*Given instruction:*
Pick up the Colorado appeals court opinion below after its last sentence and continue writing it.

*Selected passage:*
-- Begin --

Colorado Court of Appeals, 2025

Peo in Interest of LSM

Peo in Interest of LSM
Colorado Court of Appeals · Decided July 3, 2025

Peo in Interest of LSM

Opinion

24CA1971 Peo in Interest of LSM 07-03-2025 COLORADO COURT OF APPEALS

Court of Appeals No. 24CA1971 City and County of Denver Juvenile Court No. 23JV30343 Honorable Lisa Gomez, Judge

The People of the State of Colorado, Appellee, In the Interest of L.S.M., a Child, and Concerning J.A.R., Appellant.

JUDGMENT AFFIRMED Division I Opinion by JUDGE BROWN J. Jones and Yun, JJ., concur NOT PUBLISHED PURSUANT TO C.A.R. 35(e) Announced July 3, 2025

Katie McLoughlin, Acting City Attorney, Christina R. Kinsella, Assistant City Attorney, Denver, Colorado, for Appellee Josi McCauley, Guardian Ad Litem Robin Tieman, Office of Respondent Parents’ Counsel, Boulder, Colorado, for Appellant ¶1 J.R. (father) appeals the judgment terminating his parent-child legal relationship with L.S.M. (the child). We affirm.

-- End --

*Supplied information:*
-- Begin --

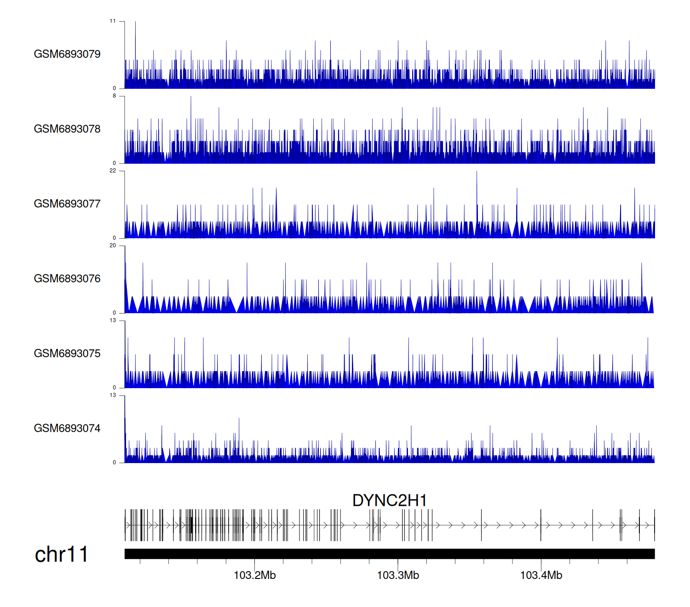Click y-axis maximum 20 on GSM6893076 track

(113, 246)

-- End --

*Expected answer:*
I. Background ¶2 The Denver Department of Human Services (the Department) filed a petition in dependency or neglect after the then-one-year-old child ingested fentanyl. The juvenile court adjudicated the child dependent and neglected and adopted a treatment plan for father.

The treatment plan required father to, among other things, (1) address substance use; (2) develop a supportive and safe relationship with the child; (3) cooperate with the Department; (4) obtain a stable home environment; and (5) demonstrate legal stability.

¶3 Father was in custody for much of the case. Approximately two months after the petition was filed, he was incarcerated in Denver County on a child abuse charge and later transferred to Broomfield County. Father was sentenced and released to community corrections but absconded from the facility shortly thereafter. Three weeks later, he was arrested and placed in the Denver City jail, where he remained for the duration of the case.

¶4 The Department moved to terminate father’s parent-child legal relationship with the child. Following a hearing, the juvenile court granted the motion and terminated father’s parental rights.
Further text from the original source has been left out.